DOI: 10.4324/9780415249126-R007-1
Version: v1,  Published online: 1998
Retrieved June 23, 2024, from

Article Summary

Historians and social scientists explain at least two sorts of things: (a) those individual human actions that have historical or social significance, such as Stalin’s decision to hold the show trials, Diocletian’s division of the Roman Empire, and the Lord Chief Justice’s attempt to reform the English judicial system; (b) historical and social events and structures (‘large-scale’ social phenomena), such as wars, economic depressions, social customs, the class system, the family, the state, and the crime rate. Philosophical questions arise about explanations of both kinds (a) and (b).

Concerning (b), perhaps the most pressing question is whether explanations of this sort can, ultimately, be understood as merely explanations of a large number of individual human actions, that is, as a complex set of explanations of the first kind, (a).

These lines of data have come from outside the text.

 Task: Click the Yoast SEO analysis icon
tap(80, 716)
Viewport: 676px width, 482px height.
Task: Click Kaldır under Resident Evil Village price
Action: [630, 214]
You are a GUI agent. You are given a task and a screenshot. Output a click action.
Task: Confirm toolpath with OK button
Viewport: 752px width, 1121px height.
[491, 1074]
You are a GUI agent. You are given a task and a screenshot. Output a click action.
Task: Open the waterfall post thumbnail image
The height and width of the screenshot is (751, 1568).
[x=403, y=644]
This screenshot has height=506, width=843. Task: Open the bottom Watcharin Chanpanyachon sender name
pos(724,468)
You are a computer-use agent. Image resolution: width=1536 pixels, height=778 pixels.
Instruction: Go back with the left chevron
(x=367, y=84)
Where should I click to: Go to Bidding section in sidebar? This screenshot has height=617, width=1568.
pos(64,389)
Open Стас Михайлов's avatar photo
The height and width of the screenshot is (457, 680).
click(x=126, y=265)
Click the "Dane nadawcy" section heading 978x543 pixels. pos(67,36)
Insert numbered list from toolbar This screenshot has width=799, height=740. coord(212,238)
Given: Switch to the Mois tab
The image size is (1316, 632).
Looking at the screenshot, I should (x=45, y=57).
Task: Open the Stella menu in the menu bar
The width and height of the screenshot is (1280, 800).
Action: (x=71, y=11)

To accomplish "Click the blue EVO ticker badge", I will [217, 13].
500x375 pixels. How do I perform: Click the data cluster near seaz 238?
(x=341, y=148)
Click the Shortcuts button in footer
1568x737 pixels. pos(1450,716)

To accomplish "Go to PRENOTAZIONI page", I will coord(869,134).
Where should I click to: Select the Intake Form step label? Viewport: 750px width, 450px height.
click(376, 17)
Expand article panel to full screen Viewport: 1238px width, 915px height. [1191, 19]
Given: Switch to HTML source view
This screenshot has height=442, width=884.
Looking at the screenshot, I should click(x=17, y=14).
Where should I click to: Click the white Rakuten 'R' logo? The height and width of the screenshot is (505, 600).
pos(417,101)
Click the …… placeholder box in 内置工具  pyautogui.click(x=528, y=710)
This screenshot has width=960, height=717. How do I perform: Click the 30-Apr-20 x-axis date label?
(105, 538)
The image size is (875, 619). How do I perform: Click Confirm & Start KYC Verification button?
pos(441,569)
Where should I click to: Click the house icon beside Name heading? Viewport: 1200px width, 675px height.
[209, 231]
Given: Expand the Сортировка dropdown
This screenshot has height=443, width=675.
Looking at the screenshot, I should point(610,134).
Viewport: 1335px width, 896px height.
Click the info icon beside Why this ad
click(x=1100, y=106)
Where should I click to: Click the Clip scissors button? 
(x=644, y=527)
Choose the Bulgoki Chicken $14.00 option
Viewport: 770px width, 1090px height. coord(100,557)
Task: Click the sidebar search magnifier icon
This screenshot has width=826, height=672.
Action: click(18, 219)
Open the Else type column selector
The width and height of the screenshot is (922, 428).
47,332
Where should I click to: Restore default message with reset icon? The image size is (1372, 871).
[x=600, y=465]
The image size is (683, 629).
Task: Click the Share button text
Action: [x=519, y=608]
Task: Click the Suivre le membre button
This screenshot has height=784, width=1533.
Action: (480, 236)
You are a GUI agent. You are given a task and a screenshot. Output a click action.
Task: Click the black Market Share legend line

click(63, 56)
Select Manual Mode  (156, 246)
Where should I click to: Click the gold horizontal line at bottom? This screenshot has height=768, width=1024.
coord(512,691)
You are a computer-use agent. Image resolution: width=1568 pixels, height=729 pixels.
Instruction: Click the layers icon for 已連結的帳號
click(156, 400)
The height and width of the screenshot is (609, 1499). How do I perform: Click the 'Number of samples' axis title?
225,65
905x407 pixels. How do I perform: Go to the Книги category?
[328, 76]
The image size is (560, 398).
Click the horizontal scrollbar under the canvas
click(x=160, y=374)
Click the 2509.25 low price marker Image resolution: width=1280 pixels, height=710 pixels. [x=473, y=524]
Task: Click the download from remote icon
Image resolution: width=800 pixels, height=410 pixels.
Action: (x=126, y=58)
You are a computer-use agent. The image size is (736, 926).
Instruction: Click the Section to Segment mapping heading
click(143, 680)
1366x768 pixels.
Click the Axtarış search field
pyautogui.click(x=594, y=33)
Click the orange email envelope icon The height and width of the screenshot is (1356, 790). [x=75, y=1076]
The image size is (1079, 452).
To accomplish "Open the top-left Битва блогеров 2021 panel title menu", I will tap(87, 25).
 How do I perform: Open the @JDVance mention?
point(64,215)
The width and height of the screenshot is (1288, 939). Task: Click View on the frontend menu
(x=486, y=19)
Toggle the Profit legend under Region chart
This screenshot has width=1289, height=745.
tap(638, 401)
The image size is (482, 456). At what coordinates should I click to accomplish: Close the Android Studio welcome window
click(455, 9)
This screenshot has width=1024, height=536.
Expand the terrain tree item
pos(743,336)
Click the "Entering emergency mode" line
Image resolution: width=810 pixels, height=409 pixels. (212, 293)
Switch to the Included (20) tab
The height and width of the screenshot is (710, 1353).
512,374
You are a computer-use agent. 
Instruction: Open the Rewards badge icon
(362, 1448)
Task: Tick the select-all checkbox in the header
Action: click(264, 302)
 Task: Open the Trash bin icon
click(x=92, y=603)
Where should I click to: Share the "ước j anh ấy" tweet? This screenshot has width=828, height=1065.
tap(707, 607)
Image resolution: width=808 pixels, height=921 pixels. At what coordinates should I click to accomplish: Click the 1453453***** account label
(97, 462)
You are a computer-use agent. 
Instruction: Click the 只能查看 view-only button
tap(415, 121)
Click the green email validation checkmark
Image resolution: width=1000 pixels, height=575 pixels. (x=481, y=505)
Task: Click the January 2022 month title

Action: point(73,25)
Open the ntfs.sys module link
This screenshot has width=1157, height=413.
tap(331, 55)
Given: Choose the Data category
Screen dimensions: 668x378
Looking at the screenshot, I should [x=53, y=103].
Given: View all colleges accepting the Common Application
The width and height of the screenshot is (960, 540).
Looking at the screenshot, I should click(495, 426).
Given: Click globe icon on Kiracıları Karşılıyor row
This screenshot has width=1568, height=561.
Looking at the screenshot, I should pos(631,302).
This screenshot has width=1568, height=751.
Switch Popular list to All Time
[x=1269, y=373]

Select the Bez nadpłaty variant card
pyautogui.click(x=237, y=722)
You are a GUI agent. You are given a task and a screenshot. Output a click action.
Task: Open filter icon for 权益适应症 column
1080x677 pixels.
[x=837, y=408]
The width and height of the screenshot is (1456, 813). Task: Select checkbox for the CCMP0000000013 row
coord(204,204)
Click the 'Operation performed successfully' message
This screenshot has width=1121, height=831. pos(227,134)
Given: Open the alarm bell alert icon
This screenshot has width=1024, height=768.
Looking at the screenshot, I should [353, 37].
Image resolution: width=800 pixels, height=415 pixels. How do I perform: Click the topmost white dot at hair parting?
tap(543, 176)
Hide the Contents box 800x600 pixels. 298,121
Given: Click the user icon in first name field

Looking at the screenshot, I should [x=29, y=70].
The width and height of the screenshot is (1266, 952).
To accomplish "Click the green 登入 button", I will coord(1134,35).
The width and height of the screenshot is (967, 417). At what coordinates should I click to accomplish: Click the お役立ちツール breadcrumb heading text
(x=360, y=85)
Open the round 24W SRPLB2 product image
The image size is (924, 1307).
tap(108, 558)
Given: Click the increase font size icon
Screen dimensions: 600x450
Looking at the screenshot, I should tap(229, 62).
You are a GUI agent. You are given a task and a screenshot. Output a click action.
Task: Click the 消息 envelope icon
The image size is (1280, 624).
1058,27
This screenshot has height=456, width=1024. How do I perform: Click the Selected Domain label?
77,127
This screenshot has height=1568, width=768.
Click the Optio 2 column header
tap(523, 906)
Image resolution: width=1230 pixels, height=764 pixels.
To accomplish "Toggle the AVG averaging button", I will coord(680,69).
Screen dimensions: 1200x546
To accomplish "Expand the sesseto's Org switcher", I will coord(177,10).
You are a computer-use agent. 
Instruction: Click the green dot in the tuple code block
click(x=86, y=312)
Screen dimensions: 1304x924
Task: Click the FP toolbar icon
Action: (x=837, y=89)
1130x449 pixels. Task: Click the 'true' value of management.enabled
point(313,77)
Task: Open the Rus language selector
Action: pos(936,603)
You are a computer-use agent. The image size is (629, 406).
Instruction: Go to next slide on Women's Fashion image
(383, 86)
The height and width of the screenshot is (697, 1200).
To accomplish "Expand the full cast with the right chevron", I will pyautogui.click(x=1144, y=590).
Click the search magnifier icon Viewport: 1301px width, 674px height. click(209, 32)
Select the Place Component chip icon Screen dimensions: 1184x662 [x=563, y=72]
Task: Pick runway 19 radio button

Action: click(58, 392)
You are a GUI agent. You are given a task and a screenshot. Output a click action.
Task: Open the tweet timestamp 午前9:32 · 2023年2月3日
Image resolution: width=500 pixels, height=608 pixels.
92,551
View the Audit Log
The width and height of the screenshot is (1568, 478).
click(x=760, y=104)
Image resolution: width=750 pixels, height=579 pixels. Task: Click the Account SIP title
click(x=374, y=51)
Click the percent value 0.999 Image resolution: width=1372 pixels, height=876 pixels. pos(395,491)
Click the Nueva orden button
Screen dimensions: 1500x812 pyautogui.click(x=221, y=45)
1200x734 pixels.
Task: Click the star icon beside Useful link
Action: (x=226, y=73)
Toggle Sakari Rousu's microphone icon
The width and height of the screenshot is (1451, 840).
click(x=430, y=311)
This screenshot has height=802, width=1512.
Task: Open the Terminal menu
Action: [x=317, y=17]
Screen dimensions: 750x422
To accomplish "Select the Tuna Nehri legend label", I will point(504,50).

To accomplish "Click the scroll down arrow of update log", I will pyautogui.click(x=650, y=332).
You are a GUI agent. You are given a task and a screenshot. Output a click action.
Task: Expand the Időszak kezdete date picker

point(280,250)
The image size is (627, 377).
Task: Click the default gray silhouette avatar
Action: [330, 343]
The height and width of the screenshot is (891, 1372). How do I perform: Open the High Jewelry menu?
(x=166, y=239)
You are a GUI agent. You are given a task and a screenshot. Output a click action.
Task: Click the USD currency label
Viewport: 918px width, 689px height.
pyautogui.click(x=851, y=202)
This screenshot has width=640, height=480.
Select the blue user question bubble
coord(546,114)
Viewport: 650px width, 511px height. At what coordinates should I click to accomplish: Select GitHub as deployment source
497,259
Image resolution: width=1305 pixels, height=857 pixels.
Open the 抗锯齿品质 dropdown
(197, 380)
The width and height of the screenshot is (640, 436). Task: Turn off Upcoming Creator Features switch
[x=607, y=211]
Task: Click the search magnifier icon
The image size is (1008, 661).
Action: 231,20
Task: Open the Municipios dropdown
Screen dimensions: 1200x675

A causal explanation is an explanation of something in terms of its event-cause(s). Some explanations under (b) appear not to be causal explanations in this sense. There are two ways in which this appears to happen. First, we sometimes seem to explain a social structure or event by giving its function or purpose. This seems to be an explanation in terms of its effects rather than by its causes. For example, it might be claimed that the explanation for a certain social custom in a tribal society is the way in which it contributes to social stability or group solidarity. An explanation of a thing in terms of its effects cannot be a causal explanation of that thing. Second, we sometimes seem to cite social structure as the explanation of something. Whatever a social structure is, it is not itself an event, and since only (it is often said) events can be causes, such a ‘structural’ explanation does not seem to be a causal explanation.

A second question, then, about explanations of kind (b) is whether some of them, at any rate, are genuinely non-causal explanations, or whether functional and/or structural explanations of this sort can be seen as special sorts of causal explanation.

Explanations of kind (a) are a proper subset of explanations of human actions generally. Although some of the discussion of these issues began life as a distinct literature within the philosophy of history, it has now been absorbed into philosophical action theory more generally. Even so, a question that remains is just which proper subset of human actions are the ones of interest to the historical and social sciences: how can we discriminate within the class of human actions between those in which historians or social scientists have a legitimate interest and those outside their purview?

Citing this article:
Ruben, David-Hillel. Explanation in history and social science, 1998, doi:10.4324/9780415249126-R007-1. Routledge Encyclopedia of Philosophy, Taylor and Francis,
Copyright © 1998-2024 Routledge.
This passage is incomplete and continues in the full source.